- INSTRUCTIONS TO FOLLOW -
Copy all lines holding the word "българския" from the entries.

[Saved entries]
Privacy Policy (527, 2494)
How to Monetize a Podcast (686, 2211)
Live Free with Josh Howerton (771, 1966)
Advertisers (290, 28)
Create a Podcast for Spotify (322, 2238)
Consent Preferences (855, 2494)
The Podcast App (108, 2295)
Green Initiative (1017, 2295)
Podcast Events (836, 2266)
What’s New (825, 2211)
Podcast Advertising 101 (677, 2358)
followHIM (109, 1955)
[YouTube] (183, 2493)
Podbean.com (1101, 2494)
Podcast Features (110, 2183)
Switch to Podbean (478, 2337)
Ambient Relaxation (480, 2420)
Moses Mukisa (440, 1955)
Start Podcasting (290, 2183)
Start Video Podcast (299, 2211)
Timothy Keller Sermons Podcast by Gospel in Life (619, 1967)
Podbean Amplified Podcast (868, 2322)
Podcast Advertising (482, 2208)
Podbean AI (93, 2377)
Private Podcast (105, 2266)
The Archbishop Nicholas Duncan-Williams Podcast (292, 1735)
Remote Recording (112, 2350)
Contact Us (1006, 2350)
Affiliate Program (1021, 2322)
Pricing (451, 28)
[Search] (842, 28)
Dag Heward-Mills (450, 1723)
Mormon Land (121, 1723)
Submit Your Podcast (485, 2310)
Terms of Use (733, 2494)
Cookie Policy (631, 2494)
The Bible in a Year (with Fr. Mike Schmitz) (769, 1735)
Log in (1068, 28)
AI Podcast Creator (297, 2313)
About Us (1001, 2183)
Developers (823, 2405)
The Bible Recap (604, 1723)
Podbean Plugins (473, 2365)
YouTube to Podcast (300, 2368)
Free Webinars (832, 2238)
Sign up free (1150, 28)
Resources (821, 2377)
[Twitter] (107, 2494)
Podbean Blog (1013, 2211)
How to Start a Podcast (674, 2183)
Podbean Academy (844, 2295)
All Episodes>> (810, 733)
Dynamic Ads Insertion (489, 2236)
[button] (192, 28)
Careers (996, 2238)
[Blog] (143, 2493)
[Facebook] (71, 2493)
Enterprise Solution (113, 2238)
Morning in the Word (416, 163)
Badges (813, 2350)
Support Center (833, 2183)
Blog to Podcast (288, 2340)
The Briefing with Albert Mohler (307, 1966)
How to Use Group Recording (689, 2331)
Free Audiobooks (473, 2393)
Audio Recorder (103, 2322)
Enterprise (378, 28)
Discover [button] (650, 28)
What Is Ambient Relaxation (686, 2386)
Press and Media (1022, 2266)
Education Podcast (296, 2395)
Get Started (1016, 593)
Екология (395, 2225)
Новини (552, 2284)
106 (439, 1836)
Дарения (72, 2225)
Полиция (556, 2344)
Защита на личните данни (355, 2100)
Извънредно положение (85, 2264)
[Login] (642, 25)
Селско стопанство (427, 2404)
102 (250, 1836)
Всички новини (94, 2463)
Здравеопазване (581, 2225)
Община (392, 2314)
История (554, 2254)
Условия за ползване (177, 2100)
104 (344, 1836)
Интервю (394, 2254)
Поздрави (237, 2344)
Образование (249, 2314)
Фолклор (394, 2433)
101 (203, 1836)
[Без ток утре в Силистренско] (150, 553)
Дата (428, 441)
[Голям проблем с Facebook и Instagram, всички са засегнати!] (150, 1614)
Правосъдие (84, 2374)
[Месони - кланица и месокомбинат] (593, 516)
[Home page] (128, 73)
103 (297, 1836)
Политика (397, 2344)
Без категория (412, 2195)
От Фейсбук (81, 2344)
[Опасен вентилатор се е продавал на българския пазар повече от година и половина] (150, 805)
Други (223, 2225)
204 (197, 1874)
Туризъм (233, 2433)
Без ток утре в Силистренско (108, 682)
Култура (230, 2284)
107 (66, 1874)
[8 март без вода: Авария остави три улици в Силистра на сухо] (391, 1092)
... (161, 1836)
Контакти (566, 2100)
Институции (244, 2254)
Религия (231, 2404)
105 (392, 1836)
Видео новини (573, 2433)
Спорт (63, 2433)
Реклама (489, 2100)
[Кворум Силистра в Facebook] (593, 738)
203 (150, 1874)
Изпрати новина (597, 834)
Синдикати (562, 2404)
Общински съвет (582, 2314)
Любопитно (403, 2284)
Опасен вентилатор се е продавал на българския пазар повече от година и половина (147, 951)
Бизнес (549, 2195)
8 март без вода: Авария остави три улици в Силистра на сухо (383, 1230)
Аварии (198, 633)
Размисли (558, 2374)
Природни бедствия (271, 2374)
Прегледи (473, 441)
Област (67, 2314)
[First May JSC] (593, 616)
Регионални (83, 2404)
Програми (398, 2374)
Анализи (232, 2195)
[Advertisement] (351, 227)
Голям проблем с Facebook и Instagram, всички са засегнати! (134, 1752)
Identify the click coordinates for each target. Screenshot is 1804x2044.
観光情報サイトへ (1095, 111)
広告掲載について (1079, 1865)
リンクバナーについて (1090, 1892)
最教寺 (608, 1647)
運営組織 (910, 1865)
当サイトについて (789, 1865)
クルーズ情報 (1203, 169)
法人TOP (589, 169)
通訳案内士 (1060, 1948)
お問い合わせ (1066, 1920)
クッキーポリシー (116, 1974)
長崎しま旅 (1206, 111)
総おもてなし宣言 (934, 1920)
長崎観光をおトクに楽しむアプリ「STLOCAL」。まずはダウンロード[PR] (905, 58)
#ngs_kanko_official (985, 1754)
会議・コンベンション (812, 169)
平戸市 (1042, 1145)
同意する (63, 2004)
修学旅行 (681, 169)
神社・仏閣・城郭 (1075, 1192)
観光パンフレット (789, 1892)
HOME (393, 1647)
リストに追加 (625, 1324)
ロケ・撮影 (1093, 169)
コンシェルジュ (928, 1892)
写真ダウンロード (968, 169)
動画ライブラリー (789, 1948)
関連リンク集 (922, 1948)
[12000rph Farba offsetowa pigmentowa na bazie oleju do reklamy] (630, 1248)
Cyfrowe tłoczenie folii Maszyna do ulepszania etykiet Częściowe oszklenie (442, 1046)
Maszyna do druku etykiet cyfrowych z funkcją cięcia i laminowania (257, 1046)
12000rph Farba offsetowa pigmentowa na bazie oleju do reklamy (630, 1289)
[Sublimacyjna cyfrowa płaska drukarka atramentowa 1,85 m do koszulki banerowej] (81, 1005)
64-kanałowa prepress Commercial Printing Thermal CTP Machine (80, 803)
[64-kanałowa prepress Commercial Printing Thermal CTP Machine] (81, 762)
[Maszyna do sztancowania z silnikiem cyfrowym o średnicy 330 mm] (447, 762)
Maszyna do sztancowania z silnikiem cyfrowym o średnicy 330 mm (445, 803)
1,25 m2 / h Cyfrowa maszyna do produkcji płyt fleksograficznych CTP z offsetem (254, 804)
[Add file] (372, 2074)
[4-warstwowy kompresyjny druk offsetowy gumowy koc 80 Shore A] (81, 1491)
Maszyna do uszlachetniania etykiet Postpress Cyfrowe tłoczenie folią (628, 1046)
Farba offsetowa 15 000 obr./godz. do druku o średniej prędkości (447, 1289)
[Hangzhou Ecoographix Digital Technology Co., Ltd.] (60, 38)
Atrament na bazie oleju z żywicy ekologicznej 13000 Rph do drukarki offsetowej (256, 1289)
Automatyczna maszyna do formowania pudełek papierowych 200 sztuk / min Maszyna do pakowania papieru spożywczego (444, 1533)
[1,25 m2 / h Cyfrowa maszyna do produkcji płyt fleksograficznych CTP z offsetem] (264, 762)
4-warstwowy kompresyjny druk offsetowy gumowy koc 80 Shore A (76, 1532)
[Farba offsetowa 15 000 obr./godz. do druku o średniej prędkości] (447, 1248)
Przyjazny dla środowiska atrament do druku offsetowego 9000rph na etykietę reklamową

- OUTPUT BELOW -
[Опасен вентилатор се е продавал на българския пазар повече от година и половина] (150, 805)
Опасен вентилатор се е продавал на българския пазар повече от година и половина (147, 951)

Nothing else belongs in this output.